在使用高效液相色譜儀的過程中,我們需要注意哪些問題呢?今天將相關內容做一匯總,以饗各位小伙伴~
液相色譜儀使用操作規程
液相色譜儀使用操作規程總流程:
超純水沖洗柱——流動相分離樣品——超純水沖洗柱 ——純乙睛保存柱
1. 電源準備
打開穩壓器電源開關,須待電壓指示至 220V 后,才能開啟其他有關設備。
2. HP1100 高效液相色譜儀的準備
試劑:三氟乙酸
乙腈(Fisher 公司產品色譜純)
超純水(Millipore 超純水)
冰乙酸
溶液配置:貯液瓶與流動相的準備
A 液 0.1%三氟乙酸 (三氟乙酸 1ml,超純水 999ml)室溫保存
B 液 60%乙腈 (乙腈 600ml, 超純水 400ml)室溫保存
樣品液 0.01%乙酸 (冰乙酸0.01ml,超純水 100ml)室溫保存
泵頭沖洗液:精濾后超純水或者是 1%色譜純甲醇 室溫保存
注:貯液瓶應用超純水清洗干凈,備用。
流動相溶劑用潔凈硼砂漏斗精濾除去微小顆粒。
操作者必須清楚并注明 A、B 貯液瓶盛裝為何種溶劑。
沖 洗 泵 頭 : 用 注 射 管 于 軟 塑 料 管 末 端 抽 吸 至 有 水 流 出 , 調 節 流 速 開 關 控 制 流 速 為20-30drop/min.。
① 流動相管道排氣
如果管道中氣泡較多,可通過彈擊管道,排除氣泡,并逆時針旋轉脫氣泵活塞使其松動,用注射管于流動相出口的塑料管末端抽吸至管道內氣泡排除完全。操作時,我們通常已經打開了脫氣機(氣泡嚴重影響分離效果,所以觀察管道中液體是否有氣泡非常重要。)
② 開機
③ 進入 HP1100 操作系統
a.雙擊 WIN-95 操作界面中左下角 Instrument 1 online 圖標,進入 HP1100 工作站軟件操作界面。單擊工作站操作界面上方 Run control 菜單,在下拉菜單中找到 Sample Info 子菜單,單擊。在 Sample Info 信息框內定義操作者、樣品前綴及編號、保存路徑等參數。在保存路徑項下,將可定義子目錄分別輸入操作者拼音縮寫,以方便檢索時互不干擾。

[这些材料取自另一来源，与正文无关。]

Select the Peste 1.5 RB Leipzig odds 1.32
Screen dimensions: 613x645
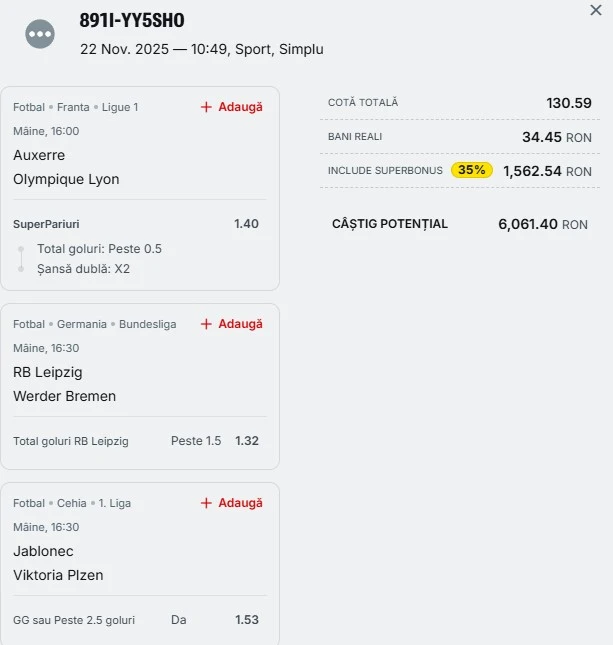coord(246,441)
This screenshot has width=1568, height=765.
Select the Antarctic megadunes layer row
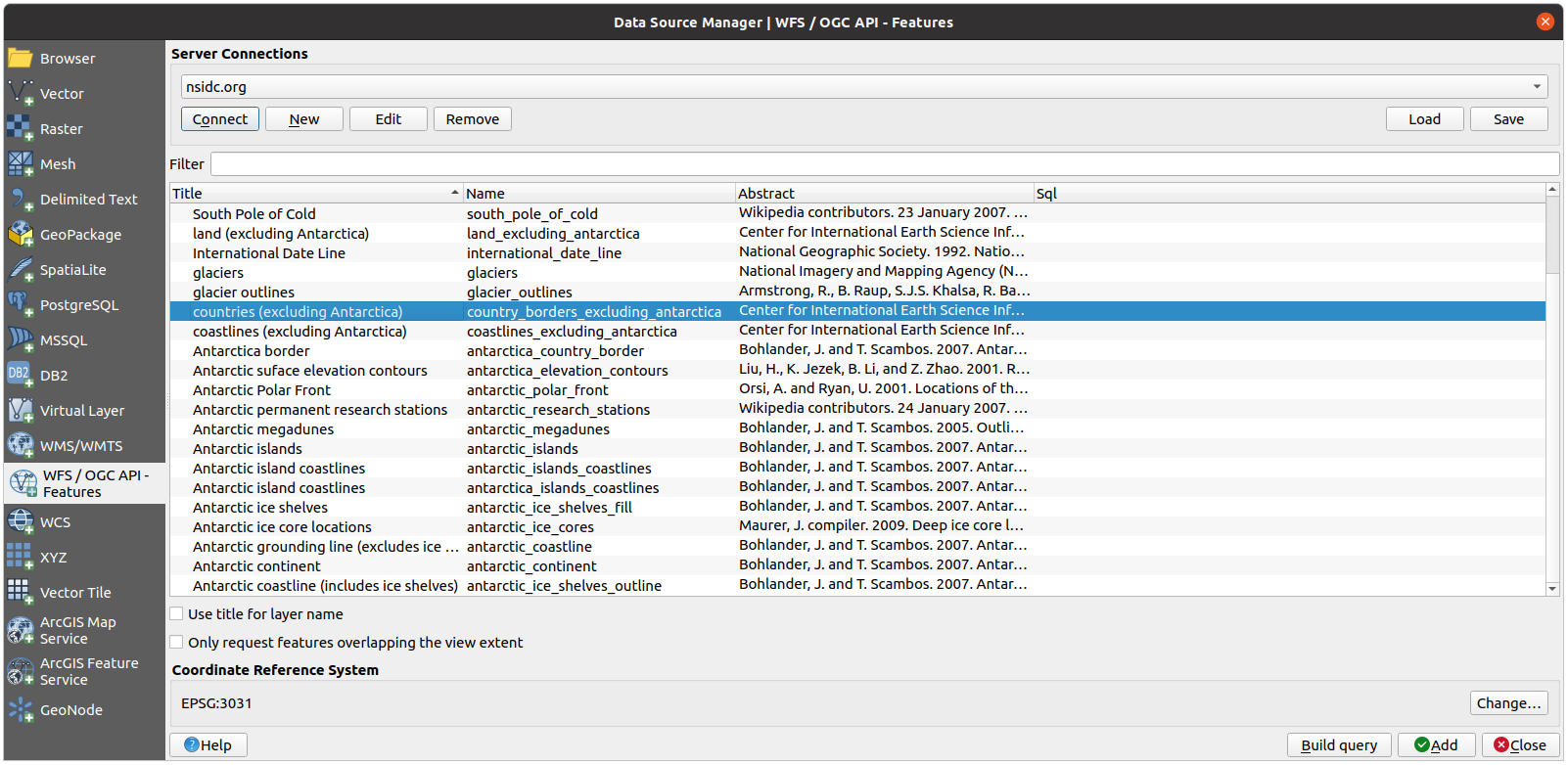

b.等待工作站操作界面中泵、柱溫箱、檢測器各指示圖標由灰色轉變為綠色后,單擊泵、檢測器各圖標可從其各自彈出的菜單中設定流動相各溶劑比例、流速等。
(1) 流速通常為 1ml/min。檢測波長通常為 280,或者 254nm。
(2) A 液設置為 100%,運行 15-30 分鐘(目的是色譜柱的預平衡),觀察基線走勢,基線應為直線,通過單擊“Balance”鍵可將基線調至零點。待基線平穩后可進樣。
(3) 調整 A 液為 0,B 液為 100%再運行 60 分鐘(此時乙腈實際濃度為 60%)
(4) 在 A 液沖洗同時進行進樣環的沖洗:用 500μl 的針樣注射器,在 load 狀態,注入超純水 500μl。(反復三次,若是 20μl 進樣環,則加入 20μl 以上,多余的水可廢液管流出。通常同一樣品上樣 30 次后應沖洗進樣環,如果不同樣品,最好,每次上樣前均進行沖洗。)
(5) 吸取一定量可直接進樣的樣品溶液(上樣液最好用濾器濾過),將進樣閥逆時針旋至Load 檔,將進樣針從進樣孔處水平推入,按進樣器活塞將樣品溶液注射入進樣環后,立即將進樣閥順時針方向旋至 Inject 檔,與此同時,數據開始自動收集。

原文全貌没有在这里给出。